Afrique du Sud : Le gouvernement du KwaZulu-Natal confronté à l’incendie d’antennes 5G, accusées de propager le Covid

Quatre tours de télécommunication ont été incendiées début janvier en Afrique du Sud après la diffusion de messages liant la propagation du Covid-19 au déploiement de la 5G.

Début janvier, quatre tours de télécommunication ont été incendiées dans la province du Kwazalu-Natal, en l’espace de quelques jours. Voir des installations comme celles-ci faire l’objet de vandalisme est loin d’être inédit en Afrique du Sud. Mais comme le souligne le porte-parole de Vodacom, Byron Kennedy: “dans les cas de vandalisme traditionnels qui prennent pour cible les stations, les voleurs s’introduisent dans les bases du réseau de télécommunication pour y voler des batteries et du cuivre”.

À l’inverse, ces tours ont été brûlées, et le phénomène intervient alors que le pays note une résurgence des théories du complot liées au Covid-19. Relayer ces théories est passible de six mois d’emprisonnement et/ou d’une amende depuis le début de la pandémie, en mars 2020. Ce fut l’une des premières mesures adoptées par le gouvernement pour mobiliser le public autour de la lutte contre le virus.

Récemment pourtant, un post publié sur Facebook assurant que “les gens meurent en pensant qu’ils succombent au coronavirus, mais ce n’est pas le cas, c’est la 5G qui les tue” a été partagé plus de 12.000 fois et vu par plus de 300.000 personnes.

Du réseau 5G au Covid-19

Le 4 janvier, la veille de l’incendie des premières tours, un conseiller local de l’ANC, le parti au pouvoir, indiquait lui aussi dans une note vocale la chose suivante : “En tant que leader d’eThekwini (municipalité comprenant la ville de Durban), nous devons prendre des mesures contre cette maladie. Ce n’est pas le Covid. Nous attrapons cette chose à cause des tours 5G, certaines ont été installées dernièrement en préparation de la seconde vague.”
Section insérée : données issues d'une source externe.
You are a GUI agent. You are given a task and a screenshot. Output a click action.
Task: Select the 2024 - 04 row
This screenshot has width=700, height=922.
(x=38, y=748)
L’ANC a condamné ces propos qualifiés de “folie” et n’exclut pas des sanctions disciplinaires. Dix jours plus tard, le ministre de la Santé, Zweli Mkhize, a également mis les choses au clair sur Twitter : “Les tours de réseau 5G ne transmettent pas le Covid-19. Le virus se répand par les gouttelettes respiratoires émises par une personne infectée”, écrit-il. Son post est accompagné d’un message du gouvernement rappelant que “les virus ne peuvent pas voyager par ondes radio ni réseau téléphonique” et que “le Covid-19 se propage dans de nombreux pays qui n’ont pas de réseau mobile 5G”.

Des théories complotistes devenues virales

Apparue dans un journal belge, la théorie selon laquelle la 5G serait à l’origine du Covid-19 a fait le tour du monde et entraîné des destructions d’équipements de télécommunication en Bolivie et en Europe. En Afrique du Sud, la résurgence du discours complotiste intervient alors que le pays s’apprête à déployer son programme de vaccination contre le Covid-19.

L’auteur du post partagé plus de 12.000 fois sur Facebook poursuit ainsi son message en assurant que les vaccins sont “sataniques”, et que le président sud-africain, Cyril Ramaphosa, a rejoint le culte de satan qui verra émerger un seul et unique leader mondial.

De nombreux Sud-Africains sont sceptiques au sujet des vaccins. D’après un sondage Ipsos pour le Forum économique mondial, seulement la moitié d’entre eux (53 %) se disaient prêts à se faire vacciner mi-décembre. C’est à peine plus que les Français. Champions de la défiance face aux vaccins, seuls 40 % étaient prêts à recevoir l’injection mi-décembre, d’après le même sondage.